While its rate of infections is still quite low, India is getting very aggressive in tackling the new coronavirus. Along with using drones to chase down people who break stay-at-home orders, it’s now developing powerful COVID-19 disinfectant drones to kill the virus.
These drones can penetrate tight spaces to deliver chemical and ultravioletbased sanitization. Instead of adapting existing consumer and commercial drones for the task, the Indian government claims to be building its own special-purpose COVID-19 disinfectant drones. The effort is headed by the Corps of Electronics and Mechanical Engineers, a branch of the Army. However, this limits the speed at which it can turn out drones.
First up is a drone that sprays disinfectant over a wide area (certainly not the first of its kind). The quadcopter can carry 5 liters (about 1.3) gallons of disinfectant and spray from up to about 30 feet up. This allows the drone to sanitize an open area the size of a football field in about 5 minutes, says the army. Using its own resources, though, the Corps can produce only two of these drones per week—in a country of about 1.35 billion people.

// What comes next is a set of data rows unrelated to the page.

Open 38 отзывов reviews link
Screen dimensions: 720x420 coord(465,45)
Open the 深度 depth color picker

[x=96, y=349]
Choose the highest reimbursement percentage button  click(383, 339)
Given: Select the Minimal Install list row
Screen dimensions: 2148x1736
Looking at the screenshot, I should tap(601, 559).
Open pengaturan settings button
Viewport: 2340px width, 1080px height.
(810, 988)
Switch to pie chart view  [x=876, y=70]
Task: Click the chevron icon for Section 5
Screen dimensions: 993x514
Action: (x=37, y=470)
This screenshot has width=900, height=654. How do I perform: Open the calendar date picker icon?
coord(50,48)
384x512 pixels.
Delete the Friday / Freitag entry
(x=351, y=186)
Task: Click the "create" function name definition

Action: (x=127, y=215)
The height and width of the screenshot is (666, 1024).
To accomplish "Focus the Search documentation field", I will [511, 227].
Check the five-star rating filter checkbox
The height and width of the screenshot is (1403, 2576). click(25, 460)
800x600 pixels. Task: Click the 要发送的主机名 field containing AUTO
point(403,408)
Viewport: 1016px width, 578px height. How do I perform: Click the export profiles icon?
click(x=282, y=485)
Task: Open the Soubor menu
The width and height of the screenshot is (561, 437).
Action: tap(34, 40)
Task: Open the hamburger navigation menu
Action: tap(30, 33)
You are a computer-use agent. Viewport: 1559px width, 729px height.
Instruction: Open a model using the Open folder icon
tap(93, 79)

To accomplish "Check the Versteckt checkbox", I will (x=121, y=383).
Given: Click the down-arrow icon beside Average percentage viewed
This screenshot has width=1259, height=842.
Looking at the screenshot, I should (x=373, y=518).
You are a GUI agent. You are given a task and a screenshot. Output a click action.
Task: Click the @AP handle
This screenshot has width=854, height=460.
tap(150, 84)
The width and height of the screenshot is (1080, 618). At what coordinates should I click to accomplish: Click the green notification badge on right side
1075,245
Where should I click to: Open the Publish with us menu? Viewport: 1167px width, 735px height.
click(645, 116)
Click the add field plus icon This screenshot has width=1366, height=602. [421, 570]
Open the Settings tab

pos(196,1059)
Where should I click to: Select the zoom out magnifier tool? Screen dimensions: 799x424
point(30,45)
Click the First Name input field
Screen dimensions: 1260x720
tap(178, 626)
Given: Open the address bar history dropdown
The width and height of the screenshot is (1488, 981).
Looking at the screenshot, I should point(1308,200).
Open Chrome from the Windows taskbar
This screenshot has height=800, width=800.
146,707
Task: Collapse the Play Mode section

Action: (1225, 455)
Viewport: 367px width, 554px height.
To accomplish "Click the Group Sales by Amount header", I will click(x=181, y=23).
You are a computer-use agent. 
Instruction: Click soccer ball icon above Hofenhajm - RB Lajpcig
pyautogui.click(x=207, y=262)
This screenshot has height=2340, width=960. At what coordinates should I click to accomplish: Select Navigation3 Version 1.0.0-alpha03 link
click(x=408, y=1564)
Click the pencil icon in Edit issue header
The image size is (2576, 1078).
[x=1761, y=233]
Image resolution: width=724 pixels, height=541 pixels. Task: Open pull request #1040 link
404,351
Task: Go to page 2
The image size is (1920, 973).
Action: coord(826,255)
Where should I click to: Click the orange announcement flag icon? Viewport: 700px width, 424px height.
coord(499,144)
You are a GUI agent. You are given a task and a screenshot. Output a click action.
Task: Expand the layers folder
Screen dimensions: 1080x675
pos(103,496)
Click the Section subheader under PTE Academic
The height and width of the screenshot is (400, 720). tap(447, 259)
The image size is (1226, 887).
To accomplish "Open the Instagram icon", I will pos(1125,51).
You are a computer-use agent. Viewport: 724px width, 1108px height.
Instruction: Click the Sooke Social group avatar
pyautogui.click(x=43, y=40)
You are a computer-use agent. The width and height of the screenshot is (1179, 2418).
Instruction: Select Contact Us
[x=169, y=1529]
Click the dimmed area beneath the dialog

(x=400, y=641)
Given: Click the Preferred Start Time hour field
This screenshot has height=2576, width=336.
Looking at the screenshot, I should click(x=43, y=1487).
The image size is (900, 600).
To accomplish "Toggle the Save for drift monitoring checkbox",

However, the army tells news publication ThePrint that it is open to collaborations with private industry to ramp up output of the products it designs.
The second COVID-19 disinfectant drone utilizes short-wavelength ultraviolet C light (another idea we’ve seen before). This is not the kind of UV light you experience at the beach (which is almost entirely Ultraviolet A and B). It’s a much more powerful form that can penetrate into viruses and bacteria to destroy the nucleic acids inside. The army claims shining a light from 6 inches away will kill 99.9% of pathogens in just 20 seconds.
It can turn out 10 of these drones per day, working on its own. Privatesector collaboration could speed up pace as well. Regardless, it’s going to take a while to produce enough COVID-19 disinfectant drones to make a dent on the coronavirus contamination in such a large country. But this crisis will not be ending anytime soon. The threat of infection could drag on for years, leaving lots of time to develop and produce new tools for the fight.